You said you liked my last answer, hopefully you listen to what I am about to say. Let’s deal with the slapping first.

It is one thing to be spanked or slapped consensually during sex. It is a whole other thing to be slapped out of the blue when you disagree with him. This is called abuse and in most states would fall under a domestic abuse statue. Meaning he has committed a crime by striking you, that is how serious this is. Whether this would be a felony or misdemeanor offence would be up to the laws in your state and could mean serious jail time for him if convicted.

Women are not punching bags for men. There is nothing more that needs to be said on that subject. By punching you he is showing you his controlling side.

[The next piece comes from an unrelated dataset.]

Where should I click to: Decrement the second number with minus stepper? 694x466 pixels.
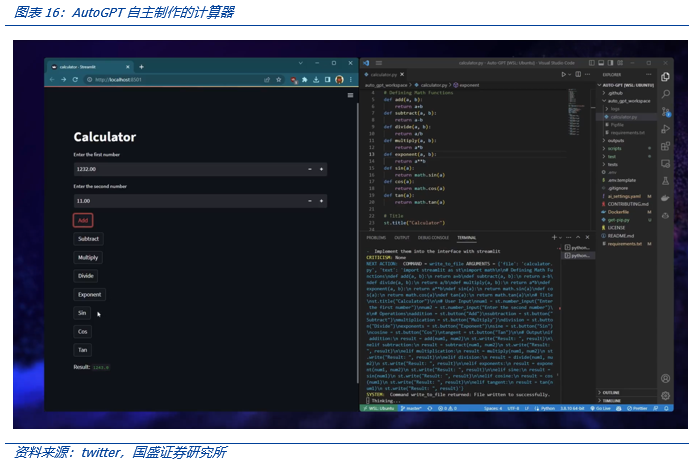click(x=310, y=201)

By allowing him to get away with it his controlling you are allowing his controlling influence to grow. My advice is to tell him you will not see him again; one punch is one punch to many. Controllers are hard to change as it is a character flaw and will take a lot of hard work with professional help to change.

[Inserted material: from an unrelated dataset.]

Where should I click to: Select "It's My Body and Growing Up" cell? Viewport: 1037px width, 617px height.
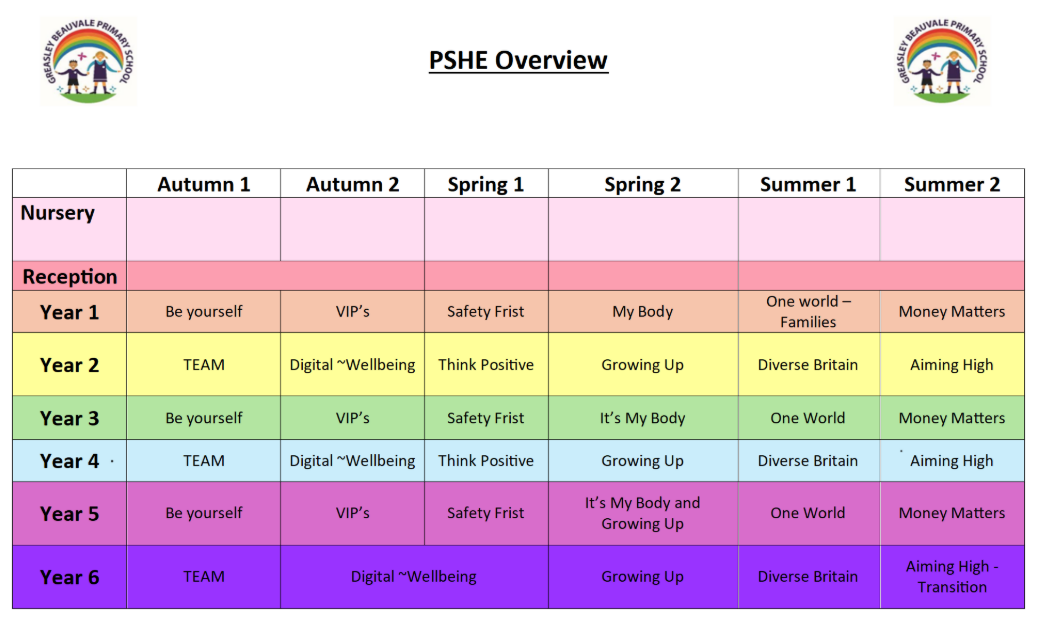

Now as to drugs; I do not condone the use of any type of street drugs, natural or unnatural. No matter how safe you think the drug may be or how careful you think you are being; when you least expect it the drug can turn on you. I know I have spent a good part of my life responding to calls attempting to save the life of those who thought the drug they were using was safe only to end up in my ambulance being rushed to the hospital. Some lived some didn’t. I did this as a volunteer, in my professional life I taught safety.

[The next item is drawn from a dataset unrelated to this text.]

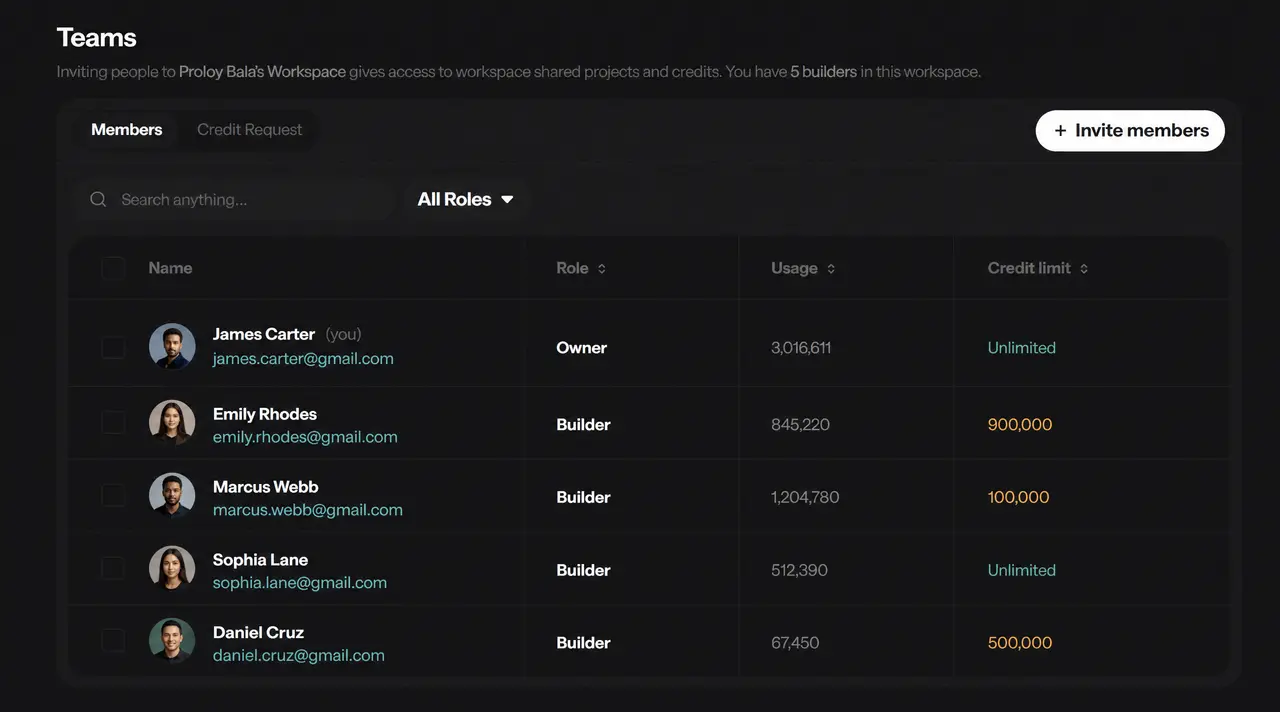
Task: Select the Members tab
Action: (127, 130)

I would open my meetings by asking everyone to stand and shake the hands of those around them. Then I would ask them to point out who the other person was. Why, well as we all know accidents only happen to the other guy so if they could point out the other guy the rest could leave and I would meet just with him/her.

One day I became the other guy when I became involved in a major auto accident. As a result of the accident I was forced to retire at an early age. Driving over 40,000 miles a year I considered myself a professional driver who could avoid accidents, I never considered I would be rear-ended while stopped for a traffic light.

If I can have an accident you can get a hold of bad drugs, natural or otherwise. So as a favor to me, give up the drugs and just get high on life.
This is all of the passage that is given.